The 91-year-old National Historic Landmark is the last original showboat still operating as a floating theater in the U.S, but that may be coming to an end Sunday.

Cincinnati Landmark Productions, which has been producing shows on the charming wooden boat moored at the Public Landing for the last 23 summers, is calling it quits after Sunday’s sold-out, season-ending performance of “Showboat Follies.”

So far, the city, which owns the boat and pays hundreds of thousands of dollars a year for upkeep, has not found anyone interested in putting on productions and willing to share the cost.

“If we’re not able to get some of the expenses paid, we wouldn’t be able to sustain the Showboat as it is,” Jenny Mobley, supervising manager of riverfront parks, told 9 On Your Side. “It’s one of our largest costs.”

Mobley said the city is considering several options for preserving the boat – including moving it to a lake, where it could stay open year round without concern for the rising and falling of the river and where it wouldn’t be subject to the constant pounding of the current. While the boat has been fitted with a metal hull overlay, some of the pipes and other features are at least 40 years old, she said.

If it can’t continue to operate as a theater, it might work as a small club or maybe even as a riverboat museum.

“We (park managers) have talked about that, but no one has come to us about it,” Mobley said.

Mobley said she has been handling inquiries about the boat and giving tours since Cincinnati Landmark Productions announced it was leaving.

“We’ve had about 10 (groups) come forward.
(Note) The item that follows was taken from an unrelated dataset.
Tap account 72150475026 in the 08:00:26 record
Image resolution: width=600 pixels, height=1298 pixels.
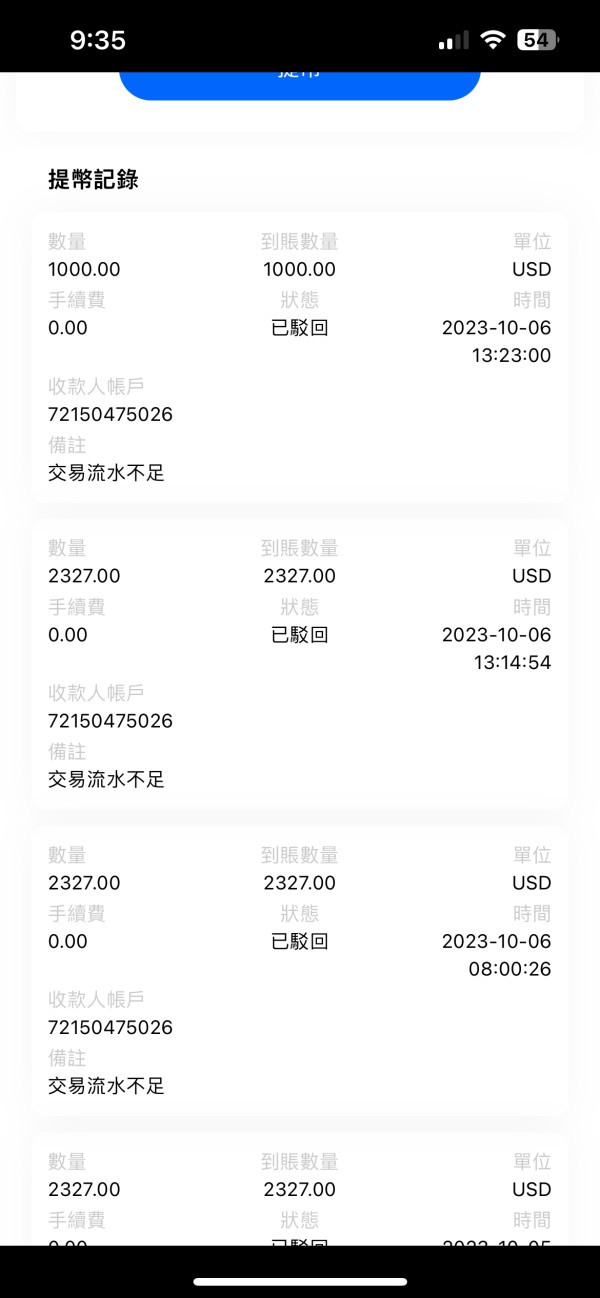click(x=110, y=1028)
I’d say about three or four or serious. We’ve only had one formal proposal so far,” Mobley said.

That came from a person in the local theater community, she said.

“We’ve had inquiries from high school theater groups, college theater groups. Some people want to hold live bands or independent film festivals,” Mobley said.

“Honestly, I think some people have come down just to take a tour of the boat. Others ask about the infrastructure and about operating expenses.

“There are people in the community who want to help save the Showboat, but when you talk about costs, they backpedal a little bit,” Mobley said. “And it is a 91-year-old wooden boat, after all, so there are concerns with that as well.”

The same things that make the Showboat unique make it difficult and it expensive to operate, especially considering it's only in use for a few spring and summer months.

Anybody taking over operations “would have very large hurdles to overcome,” said Tim Perrino, head of Cincinnati Landmark Productions.

In their arrangement with the city, Perrino and his group took on the task of keeping the boat afloat.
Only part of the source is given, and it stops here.